> _To do_
Copy the records exactly. Include every line.

> _Record extracts_
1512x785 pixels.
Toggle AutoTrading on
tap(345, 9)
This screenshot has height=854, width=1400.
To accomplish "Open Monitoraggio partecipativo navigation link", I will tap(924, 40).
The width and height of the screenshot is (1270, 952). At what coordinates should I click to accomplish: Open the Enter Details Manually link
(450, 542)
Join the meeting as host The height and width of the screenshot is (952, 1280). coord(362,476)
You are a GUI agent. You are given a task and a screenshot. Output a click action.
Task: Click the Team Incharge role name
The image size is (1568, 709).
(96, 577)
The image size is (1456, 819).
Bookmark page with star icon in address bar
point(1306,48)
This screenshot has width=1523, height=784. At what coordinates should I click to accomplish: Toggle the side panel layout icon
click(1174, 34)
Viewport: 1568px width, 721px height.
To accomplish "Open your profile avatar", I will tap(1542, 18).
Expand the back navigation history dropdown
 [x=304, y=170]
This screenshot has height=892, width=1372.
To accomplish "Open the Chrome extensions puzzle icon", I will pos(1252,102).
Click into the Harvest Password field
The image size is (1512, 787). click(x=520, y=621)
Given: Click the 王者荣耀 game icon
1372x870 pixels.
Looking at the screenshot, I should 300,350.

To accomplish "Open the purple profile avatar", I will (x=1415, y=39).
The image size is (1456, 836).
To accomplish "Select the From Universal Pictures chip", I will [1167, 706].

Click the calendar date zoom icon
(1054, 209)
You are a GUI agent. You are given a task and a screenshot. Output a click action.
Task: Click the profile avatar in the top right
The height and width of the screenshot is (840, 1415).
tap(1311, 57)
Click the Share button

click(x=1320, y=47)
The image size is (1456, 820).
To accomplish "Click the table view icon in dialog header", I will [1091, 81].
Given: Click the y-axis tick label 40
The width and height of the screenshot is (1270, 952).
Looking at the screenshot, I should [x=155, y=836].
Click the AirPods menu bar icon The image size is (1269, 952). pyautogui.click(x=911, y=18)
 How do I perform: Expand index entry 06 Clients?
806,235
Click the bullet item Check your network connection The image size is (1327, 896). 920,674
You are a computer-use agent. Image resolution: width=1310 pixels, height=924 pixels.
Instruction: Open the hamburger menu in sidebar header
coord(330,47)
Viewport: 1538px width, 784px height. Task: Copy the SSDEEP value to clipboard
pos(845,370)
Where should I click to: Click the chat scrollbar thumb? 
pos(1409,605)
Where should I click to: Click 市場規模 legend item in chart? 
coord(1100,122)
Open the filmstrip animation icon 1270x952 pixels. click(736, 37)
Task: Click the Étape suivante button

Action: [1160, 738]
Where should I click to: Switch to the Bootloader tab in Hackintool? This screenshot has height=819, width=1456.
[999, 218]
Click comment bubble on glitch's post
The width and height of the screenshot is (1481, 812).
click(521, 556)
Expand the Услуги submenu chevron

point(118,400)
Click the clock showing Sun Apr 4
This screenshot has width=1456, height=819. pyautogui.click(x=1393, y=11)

> _Exercise answer_
1512x785 pixels.
Toggle AutoTrading on
tap(345, 9)
This screenshot has height=854, width=1400.
To accomplish "Open Monitoraggio partecipativo navigation link", I will tap(924, 40).
The width and height of the screenshot is (1270, 952). At what coordinates should I click to accomplish: Open the Enter Details Manually link
(450, 542)
Join the meeting as host The height and width of the screenshot is (952, 1280). coord(362,476)
You are a GUI agent. You are given a task and a screenshot. Output a click action.
Task: Click the Team Incharge role name
The image size is (1568, 709).
(96, 577)
The image size is (1456, 819).
Bookmark page with star icon in address bar
point(1306,48)
This screenshot has width=1523, height=784. At what coordinates should I click to accomplish: Toggle the side panel layout icon
click(1174, 34)
Viewport: 1568px width, 721px height.
To accomplish "Open your profile avatar", I will tap(1542, 18).
Expand the back navigation history dropdown
 [x=304, y=170]
This screenshot has height=892, width=1372.
To accomplish "Open the Chrome extensions puzzle icon", I will pos(1252,102).
Click into the Harvest Password field
The image size is (1512, 787). click(x=520, y=621)
Given: Click the 王者荣耀 game icon
1372x870 pixels.
Looking at the screenshot, I should 300,350.

To accomplish "Open the purple profile avatar", I will (x=1415, y=39).
The image size is (1456, 836).
To accomplish "Select the From Universal Pictures chip", I will [1167, 706].

Click the calendar date zoom icon
(1054, 209)
You are a GUI agent. You are given a task and a screenshot. Output a click action.
Task: Click the profile avatar in the top right
The height and width of the screenshot is (840, 1415).
tap(1311, 57)
Click the Share button

click(x=1320, y=47)
The image size is (1456, 820).
To accomplish "Click the table view icon in dialog header", I will [1091, 81].
Given: Click the y-axis tick label 40
The width and height of the screenshot is (1270, 952).
Looking at the screenshot, I should [x=155, y=836].
Click the AirPods menu bar icon The image size is (1269, 952). pyautogui.click(x=911, y=18)
 How do I perform: Expand index entry 06 Clients?
806,235
Click the bullet item Check your network connection The image size is (1327, 896). 920,674
You are a computer-use agent. Image resolution: width=1310 pixels, height=924 pixels.
Instruction: Open the hamburger menu in sidebar header
coord(330,47)
Viewport: 1538px width, 784px height. Task: Copy the SSDEEP value to clipboard
pos(845,370)
Where should I click to: Click the chat scrollbar thumb? 
pos(1409,605)
Where should I click to: Click 市場規模 legend item in chart? 
coord(1100,122)
Open the filmstrip animation icon 1270x952 pixels. click(736, 37)
Task: Click the Étape suivante button

Action: [1160, 738]
Where should I click to: Switch to the Bootloader tab in Hackintool? This screenshot has height=819, width=1456.
[999, 218]
Click comment bubble on glitch's post
The width and height of the screenshot is (1481, 812).
click(521, 556)
Expand the Услуги submenu chevron

point(118,400)
Click the clock showing Sun Apr 4
This screenshot has width=1456, height=819. pyautogui.click(x=1393, y=11)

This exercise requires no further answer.